To me, real close friends are there for one another. They have fun together and support each other in bad times. I’ve always listened, been there when they needed me, no matter what, no matter if I was tired or had made other plans. I’ve given advice or rather my opinion but never claimed to be right or insisted on them taking my advice. If they needed a shoulder to cry on, someone to sit with in silence or make them laugh to take their mind off their problems, I’d like to think that I did just that,unconditionally and from the bottom of my heart.
I’ve never actually questioned our friendship, took it for granted that they felt the same.
Only now, when I am going through the worst and most difficult time of my life, when I can not think or plan any further than the next day because I simply don’t know if I will be strong enough tomorrow for all the financial and most frightening emotional upheaval that comes with having to deal with supporting my depressed estranged husband and more so, my boys, now my friends feel that I can not expect to burden them.
They’ve hurt me before
I should have left it there, quietly withdraw but no, I obviously still didn’t get the message. At the time, I tried to tell them that I didn’t understand how they could simply expect me to leave my boys alone in order to have fun. How their advice, albeit appreciated, was not the way for me. They didn’t have time to talk with me for a week, then it was postponed, never spoken about again. But I felt like I didn’t belong with them anymore, not propperly.
So I wrote them a message, in our whatsapp group to say that I was still hurting and didn’t feel that they had understood how much they had hurt me when I needed them most.
I am an attention seeker who want’s to talk about nothing but myself all the time and never ever about anyone else! If I do not get enough attention then I create problems so as to talk about myself.

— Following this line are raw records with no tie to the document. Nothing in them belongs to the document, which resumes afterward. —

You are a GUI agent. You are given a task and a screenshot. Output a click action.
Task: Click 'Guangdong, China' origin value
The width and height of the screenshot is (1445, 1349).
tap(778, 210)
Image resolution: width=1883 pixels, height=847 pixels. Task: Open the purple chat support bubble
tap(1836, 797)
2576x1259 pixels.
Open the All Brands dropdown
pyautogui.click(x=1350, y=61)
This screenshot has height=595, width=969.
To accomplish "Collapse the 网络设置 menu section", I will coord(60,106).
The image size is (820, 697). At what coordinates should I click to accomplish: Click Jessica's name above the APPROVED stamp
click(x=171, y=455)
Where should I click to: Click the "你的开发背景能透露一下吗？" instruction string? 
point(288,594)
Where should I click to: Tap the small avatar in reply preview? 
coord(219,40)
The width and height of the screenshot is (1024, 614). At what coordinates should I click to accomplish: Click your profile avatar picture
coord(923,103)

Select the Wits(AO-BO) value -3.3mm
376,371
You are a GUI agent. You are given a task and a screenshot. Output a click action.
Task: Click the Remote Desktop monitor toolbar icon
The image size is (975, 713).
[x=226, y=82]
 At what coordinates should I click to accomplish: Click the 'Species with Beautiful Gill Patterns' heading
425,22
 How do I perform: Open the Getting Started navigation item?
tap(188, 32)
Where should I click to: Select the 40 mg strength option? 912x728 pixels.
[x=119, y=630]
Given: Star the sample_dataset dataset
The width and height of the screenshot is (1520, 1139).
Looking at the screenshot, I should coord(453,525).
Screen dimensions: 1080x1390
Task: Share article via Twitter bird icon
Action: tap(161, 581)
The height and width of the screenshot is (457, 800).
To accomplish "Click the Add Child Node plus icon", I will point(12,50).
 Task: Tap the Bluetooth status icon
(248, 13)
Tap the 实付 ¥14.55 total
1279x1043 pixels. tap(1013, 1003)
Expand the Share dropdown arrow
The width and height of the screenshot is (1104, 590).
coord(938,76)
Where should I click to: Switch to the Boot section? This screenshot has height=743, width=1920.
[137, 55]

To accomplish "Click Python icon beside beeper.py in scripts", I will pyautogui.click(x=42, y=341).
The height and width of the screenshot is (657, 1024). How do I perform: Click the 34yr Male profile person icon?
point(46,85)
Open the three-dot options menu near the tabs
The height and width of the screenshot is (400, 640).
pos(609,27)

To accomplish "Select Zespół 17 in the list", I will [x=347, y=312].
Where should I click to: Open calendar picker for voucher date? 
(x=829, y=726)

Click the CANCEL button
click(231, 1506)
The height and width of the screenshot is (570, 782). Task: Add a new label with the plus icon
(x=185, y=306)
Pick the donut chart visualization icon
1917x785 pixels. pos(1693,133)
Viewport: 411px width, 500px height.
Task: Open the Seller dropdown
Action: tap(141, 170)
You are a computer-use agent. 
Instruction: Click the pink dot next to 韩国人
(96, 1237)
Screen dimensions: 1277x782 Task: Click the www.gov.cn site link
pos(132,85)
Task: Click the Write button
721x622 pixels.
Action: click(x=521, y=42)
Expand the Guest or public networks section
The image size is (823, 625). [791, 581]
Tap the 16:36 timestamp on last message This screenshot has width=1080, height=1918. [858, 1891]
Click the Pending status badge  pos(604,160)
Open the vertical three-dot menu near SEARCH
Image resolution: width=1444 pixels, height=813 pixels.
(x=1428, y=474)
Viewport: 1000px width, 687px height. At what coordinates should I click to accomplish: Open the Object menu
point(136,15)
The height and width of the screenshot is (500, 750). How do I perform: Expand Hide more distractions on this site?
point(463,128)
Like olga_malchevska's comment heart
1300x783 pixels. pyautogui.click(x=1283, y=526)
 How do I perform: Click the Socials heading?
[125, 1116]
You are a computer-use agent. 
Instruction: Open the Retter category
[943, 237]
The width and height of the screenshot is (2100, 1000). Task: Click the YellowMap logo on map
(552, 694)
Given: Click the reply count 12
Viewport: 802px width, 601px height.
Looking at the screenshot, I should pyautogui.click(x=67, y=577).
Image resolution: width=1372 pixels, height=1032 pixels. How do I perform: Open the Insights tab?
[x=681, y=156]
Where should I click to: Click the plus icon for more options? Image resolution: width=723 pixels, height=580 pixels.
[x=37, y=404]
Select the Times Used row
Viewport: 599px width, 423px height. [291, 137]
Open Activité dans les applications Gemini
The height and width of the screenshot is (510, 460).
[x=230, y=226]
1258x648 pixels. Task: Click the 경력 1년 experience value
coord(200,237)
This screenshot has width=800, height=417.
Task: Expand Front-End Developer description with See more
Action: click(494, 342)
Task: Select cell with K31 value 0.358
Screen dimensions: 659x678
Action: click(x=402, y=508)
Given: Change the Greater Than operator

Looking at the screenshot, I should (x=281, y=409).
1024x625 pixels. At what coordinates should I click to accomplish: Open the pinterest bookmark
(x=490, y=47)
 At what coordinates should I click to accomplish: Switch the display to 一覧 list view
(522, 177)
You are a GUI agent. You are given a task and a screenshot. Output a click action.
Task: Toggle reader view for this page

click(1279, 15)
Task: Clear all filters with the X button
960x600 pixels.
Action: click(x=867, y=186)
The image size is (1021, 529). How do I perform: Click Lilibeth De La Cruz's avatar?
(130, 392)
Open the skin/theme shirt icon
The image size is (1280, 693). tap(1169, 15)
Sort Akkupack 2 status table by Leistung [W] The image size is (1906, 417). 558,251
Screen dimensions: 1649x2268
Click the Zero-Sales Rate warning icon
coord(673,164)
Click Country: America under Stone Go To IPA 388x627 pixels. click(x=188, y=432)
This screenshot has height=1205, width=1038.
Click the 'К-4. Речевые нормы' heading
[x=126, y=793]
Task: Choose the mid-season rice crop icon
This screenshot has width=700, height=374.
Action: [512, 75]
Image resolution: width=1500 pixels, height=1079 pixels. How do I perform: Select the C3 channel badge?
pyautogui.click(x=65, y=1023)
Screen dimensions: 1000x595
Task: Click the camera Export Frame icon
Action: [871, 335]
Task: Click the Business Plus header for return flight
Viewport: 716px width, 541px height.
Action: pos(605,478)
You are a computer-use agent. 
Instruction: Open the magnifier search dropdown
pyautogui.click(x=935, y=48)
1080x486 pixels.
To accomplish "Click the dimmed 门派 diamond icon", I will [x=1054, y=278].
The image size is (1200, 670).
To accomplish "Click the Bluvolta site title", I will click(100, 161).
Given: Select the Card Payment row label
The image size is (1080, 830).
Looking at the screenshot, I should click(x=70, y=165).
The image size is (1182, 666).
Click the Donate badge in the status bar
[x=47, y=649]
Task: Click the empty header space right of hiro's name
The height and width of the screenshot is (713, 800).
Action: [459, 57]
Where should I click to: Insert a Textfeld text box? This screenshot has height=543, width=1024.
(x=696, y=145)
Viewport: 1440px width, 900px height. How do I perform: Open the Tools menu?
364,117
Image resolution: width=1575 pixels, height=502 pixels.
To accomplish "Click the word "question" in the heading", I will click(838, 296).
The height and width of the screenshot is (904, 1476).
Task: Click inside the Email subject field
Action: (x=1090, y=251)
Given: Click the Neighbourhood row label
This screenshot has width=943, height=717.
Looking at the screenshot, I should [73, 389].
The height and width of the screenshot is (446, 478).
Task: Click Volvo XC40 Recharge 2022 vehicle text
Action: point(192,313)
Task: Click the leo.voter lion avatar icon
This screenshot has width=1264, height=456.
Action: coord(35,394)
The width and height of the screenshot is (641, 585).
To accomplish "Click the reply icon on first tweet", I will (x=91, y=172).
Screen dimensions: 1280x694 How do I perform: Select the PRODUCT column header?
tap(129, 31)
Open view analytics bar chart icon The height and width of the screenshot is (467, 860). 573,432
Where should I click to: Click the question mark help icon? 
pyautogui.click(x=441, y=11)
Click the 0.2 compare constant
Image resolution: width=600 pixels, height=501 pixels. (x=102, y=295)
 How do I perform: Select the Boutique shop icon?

I can not expect the world to support me, care for me and give me strength.
Bearing in mind, I didn’t phone them to talk about my problems. I certainly spoke about it, even cried at times when I saw them, which wasn’t very often, as I really didn’t have enough time between driving to the hospital, sorting his finances to ensure that he would get paid and caring for my boys the dog, house and full-time job.
Obviously I burdened them too much, expected the same understanding of friendship I’d given them, unconditionally. My Mistake!!
I do NOT expect the WORLD to support and care for me, to give me strength when I am weak.
I DID however expect my BEST FRIENDS to simply be there for me when I needed them most.